Tasks to perform:
A. In the Verevskyi biography, in what year did he found the grain trading enterprise that grew into Kernel?
B. Please revise the Verevskyi biography from "Graduated with a" up to and including "shareholder of Kernel Holding S.A. since 2007.", with "agronomics" changed to "agricultural science".

Andriy Mykhailovych Verevskyi () (born July 25, 1974) is a Ukrainian entrepreneur, founder and chairman of the board of Kernel, a Ukrainian diversified agri company. Verevskiy is a former deputy of Ukrainian parliament member of the Party of Regions faction and a fellow of the Agrarian Policy and Land Relations Committee.

Education and career 

Graduated with a bachelor's degree in agronomics from the National Agrarian University. Oxford College graduate. In 1995 founded a small grain trading enterprise focusing on grain exports out of Ukraine, which through the years grew into a present Kernel. Chairman of the board and majority shareholder of Kernel Holding S.A. since 2007.

Business 

Verevskiy is the founder, largest shareholder and Chairman of the board of Kernel Holding S.A. since 2007. Kernel Holding S.A. is an agri-business value chain management company operating in Ukraine, providing production, processing, storage, transshipment and export of agricultural commodities, the company supplies grain, sunflower oil (35% of Ukraine's market and meal produced in Ukraine and Russia; the largest supplier of bottled sunflower oil to the Ukrainian market; provider of grain silo services to farmers, and provider of services for the transshipment and export of grain, oil and meal from Black Sea ports.

Kernel Holding S.A. completed the initial public offering (IPO) on the Warsaw Stock Exchange (WSE) raising $221 million in November 2007. Since the debut on the WSE the market capitalisation of the company has tripled and reached US$2 billion in 2011. The IPO of Kernel Holding S.A. was named the Best IPO in Central and Eastern Europe on the WSE. Kernel is a member of WIG20 index of the Warsaw Stock Exchange.

Dataset rows:
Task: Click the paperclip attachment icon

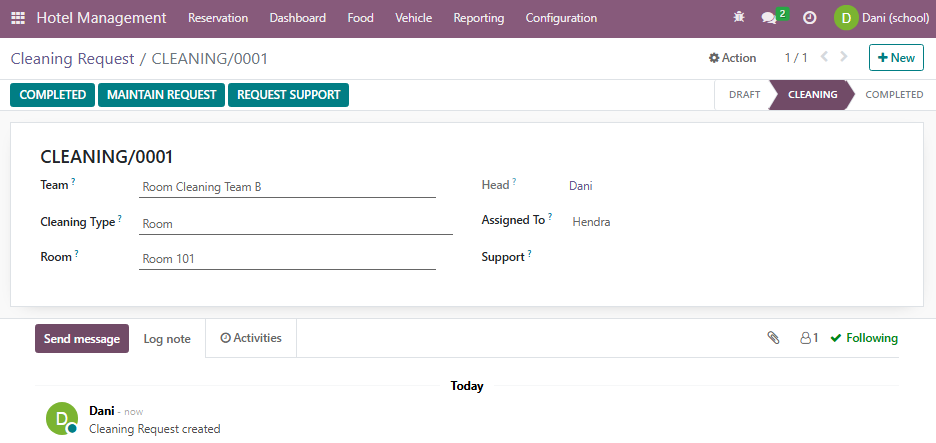Action: pos(773,338)
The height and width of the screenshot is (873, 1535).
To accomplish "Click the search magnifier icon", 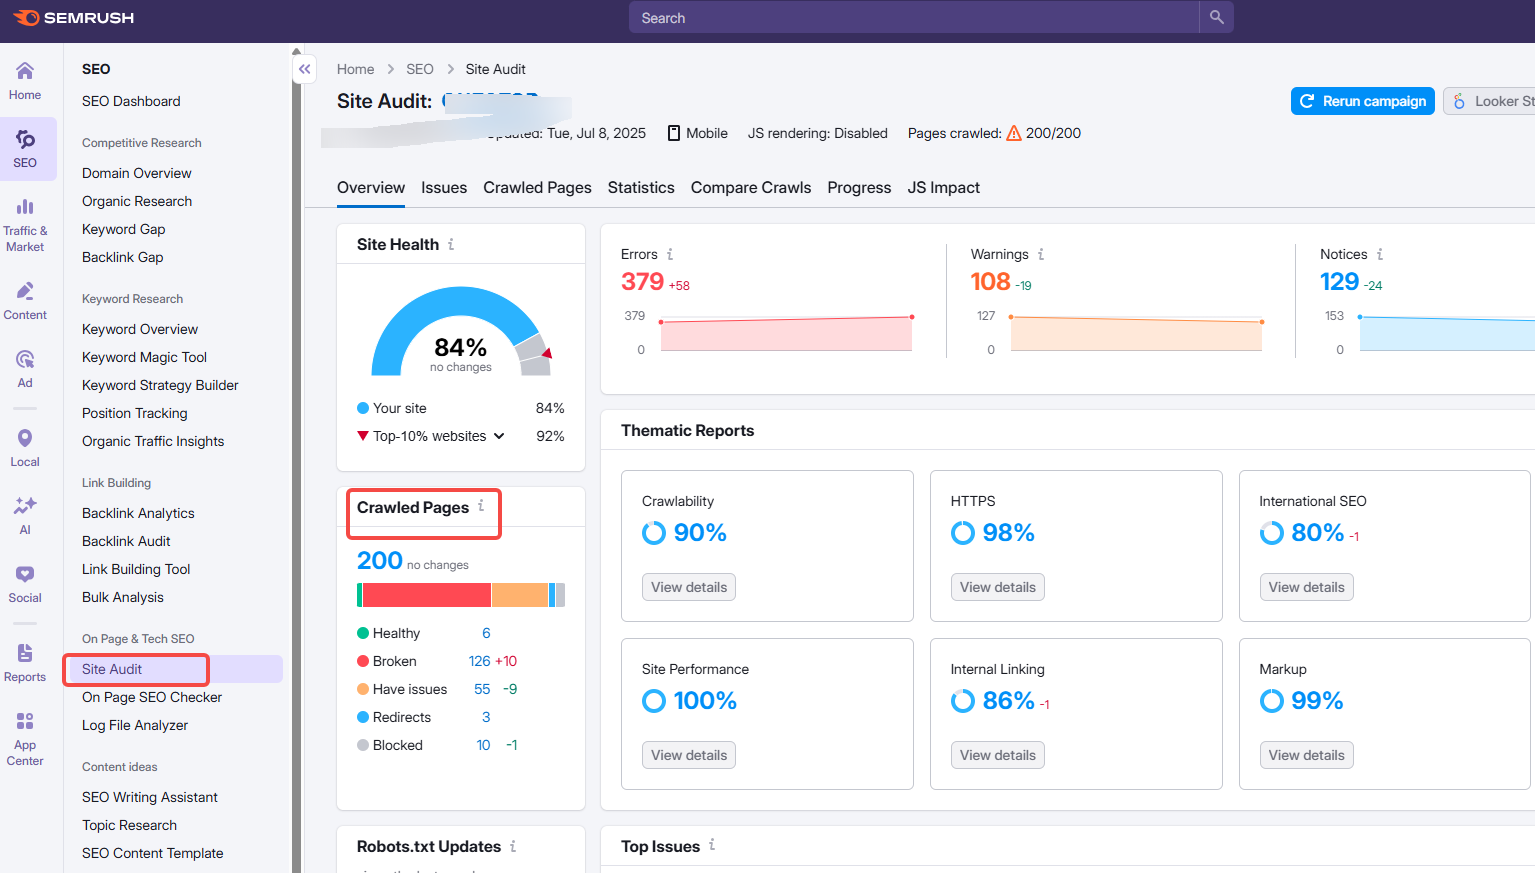I will [x=1215, y=17].
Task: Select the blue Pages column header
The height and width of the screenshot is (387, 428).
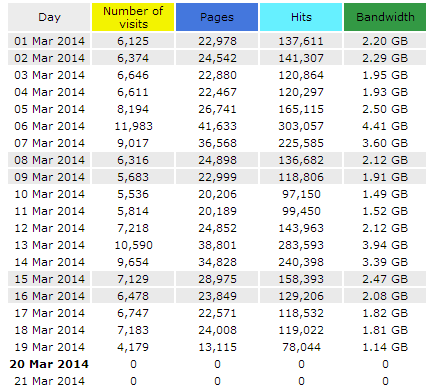Action: (x=217, y=17)
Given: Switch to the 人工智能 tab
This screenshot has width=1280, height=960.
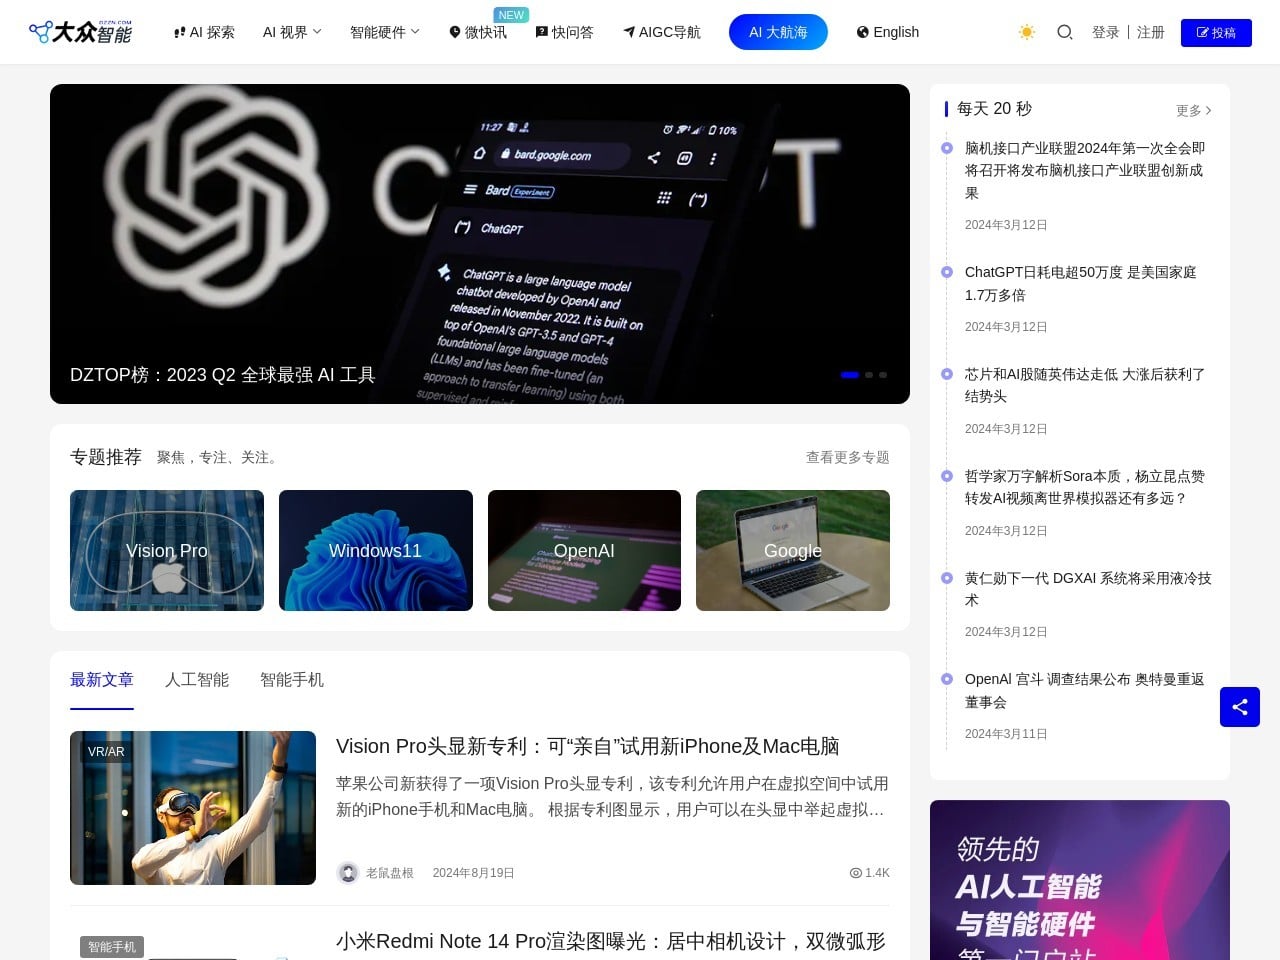Looking at the screenshot, I should (x=197, y=680).
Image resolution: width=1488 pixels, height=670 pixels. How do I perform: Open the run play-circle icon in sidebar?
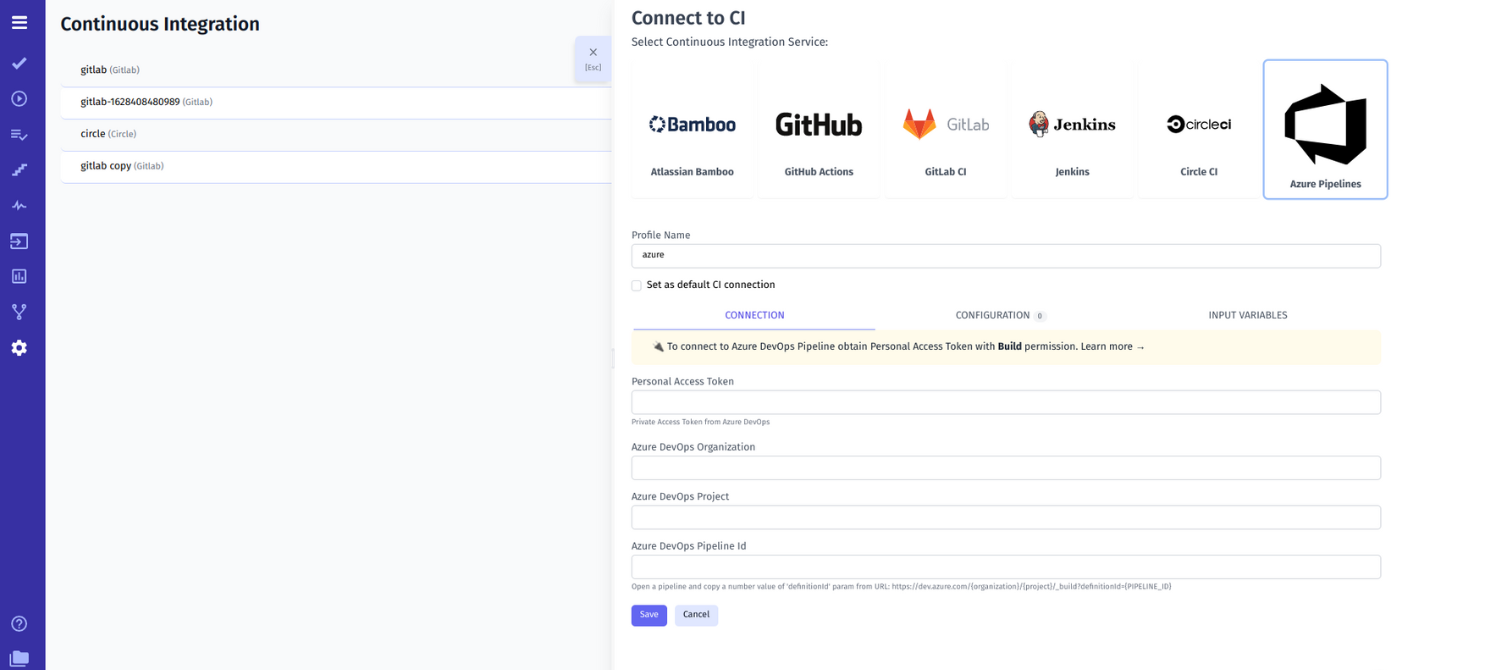20,98
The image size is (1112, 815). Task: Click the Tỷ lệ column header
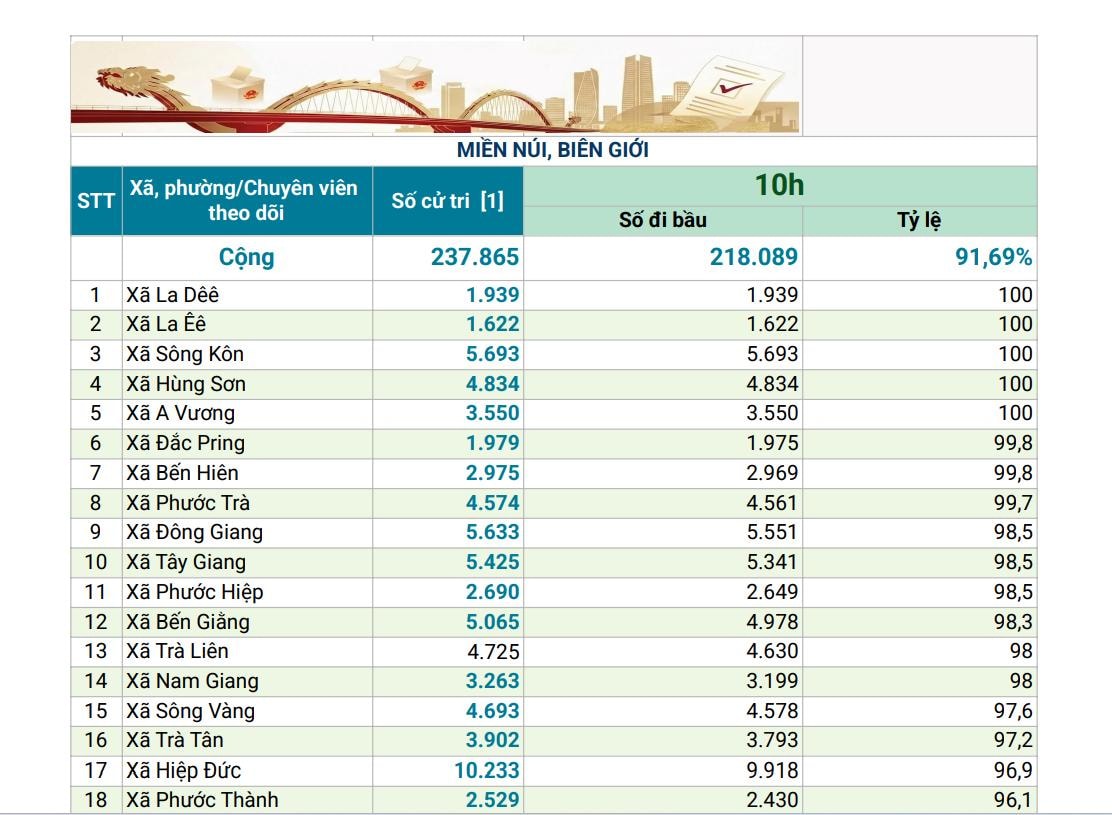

Solutions to each task:
A. In 1995.

B.
Graduated with a bachelor's degree in agricultural science from the National Agrarian University. Oxford College graduate. In 1995 founded a small grain trading enterprise focusing on grain exports out of Ukraine, which through the years grew into a present Kernel. Chairman of the board and majority shareholder of Kernel Holding S.A. since 2007.